When you call factorial, you need to make sure that you execute it in a TRy block if you do not want to risk having the application die if bad data is passed in:

<html>
<form method="POST">
Compute the factorial of
<input type="text" name="input" value="<?= $_POST['input'] ?>"><br>
<?php
include "factorial.inc";
if($_POST['input']) {
    try {
        $input = $_POST['input'];
        $output = factorial($input);
        echo "$_POST[input]! = $output";
    }
    catch (Exception $e) {
        echo "Only natural numbers can have their factorial computed.";
    }
}
?>
<br>
<input type=submit name=posted value="Submit">
</form>

Using Exception Hierarchies

You can have try use multiple catch blocks if you want to handle different errors differently. For example, we can modify the factorial example to also handle the case where $n is too large for PHP's math facilities:

class OverflowException {}
class NaNException {}
function factorial($n)
{
    if(!preg_match('/^\d+$/', $n) || $n < 0 ) {
        throw new NaNException;
    }
    else if ($n == 0 || $n == 1) {
        return $n;
    }
    else if ($n > 170 ) {
        throw new OverflowException;
    }
    else {
        return $n * factorial($n - 1);
    }
}

Now you handle each error case differently:

<?php
if($_POST['input']) {
    try {
        $input = $_POST['input'];
        $output = factorial($input);
        print "$_POST[input]! = $output";
    }
    catch (OverflowException $e) {
        print "The requested value is too large.";
    }
    catch (NaNException $e) {
        print "Only natural numbers can have their factorial computed.";
    }
}
?>

As it stands, you now have to enumerate each of the possible cases separately.
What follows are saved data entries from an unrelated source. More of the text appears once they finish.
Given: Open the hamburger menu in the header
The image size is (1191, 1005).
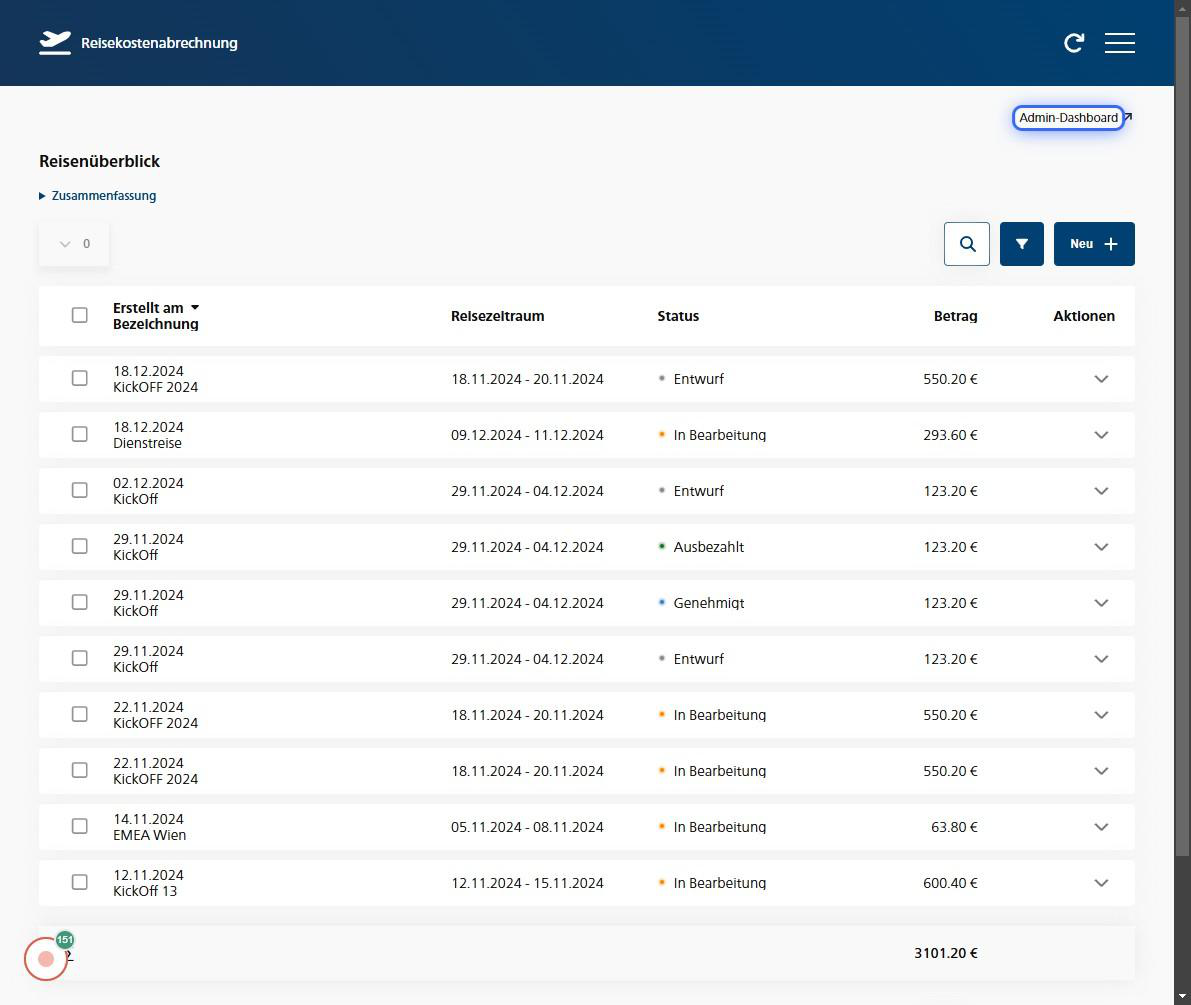Looking at the screenshot, I should click(1120, 43).
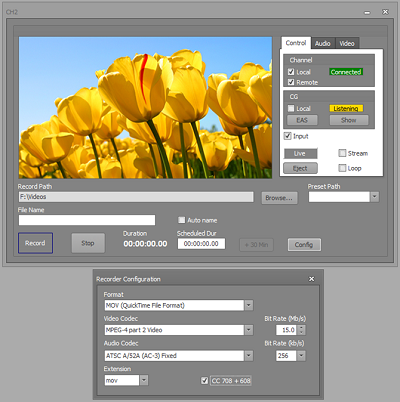Open the Video tab
Image resolution: width=400 pixels, height=402 pixels.
pyautogui.click(x=347, y=43)
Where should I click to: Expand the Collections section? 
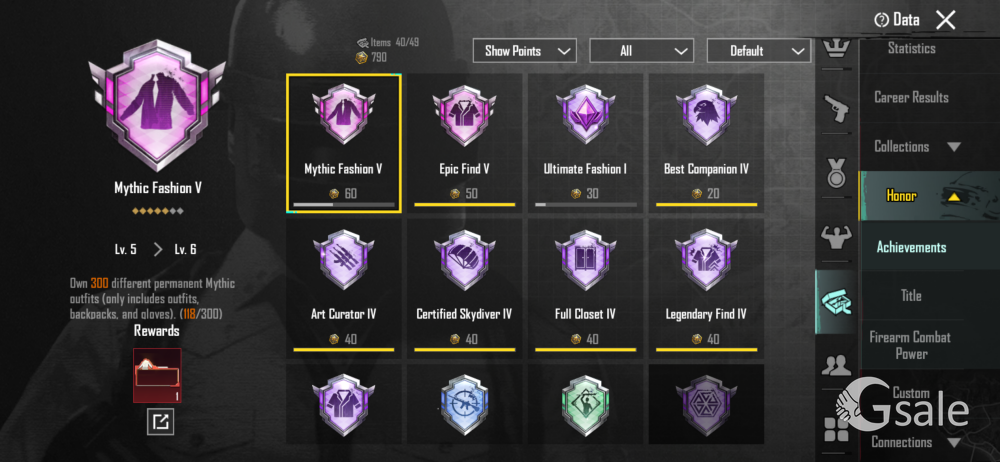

This is both cumbersome to write and potentially dangerous because, as the libraries grow, the set of possible exceptions will grow as well, making it ever easier to accidentally omit one.

To handle this, you can group the exceptions together in families and create an inheritance tree to associate them:

class MathException extends Exception {}
class NaNException extends MathException {}
class OverflowException extends MathException {}

You could now restructure the catch blocks as follows:

<?php
if($_POST['input']) {
    try {
        $input = $_POST['input'];
        $output = factorial($input);
        print "$_POST[input]! = $output";
    }
    catch (OverflowException $e) {
        print "The requested value is too large.";
    }
    catch (MathException $e) {
        print "A generic math error occurred";
    }
    catch (Exception $e) {
        print "An unknown error occurred";
    }
}
?>

In this case, if an OverflowException error is thrown, it will be caught by the first catch block. If any other descendant of MathException (for example, NaNException) is thrown, it will be caught by the second catch block. Finally, any descendant of Exception not covered by any of the previous cases will be caught.

This is the benefit of having all exceptions inherit from Exception: It is possible to write a generic catch block that will handle all exceptions without having to enumerate them individually. Catchall exception handlers are important because they allow you to recover from even the errors you didn't anticipate.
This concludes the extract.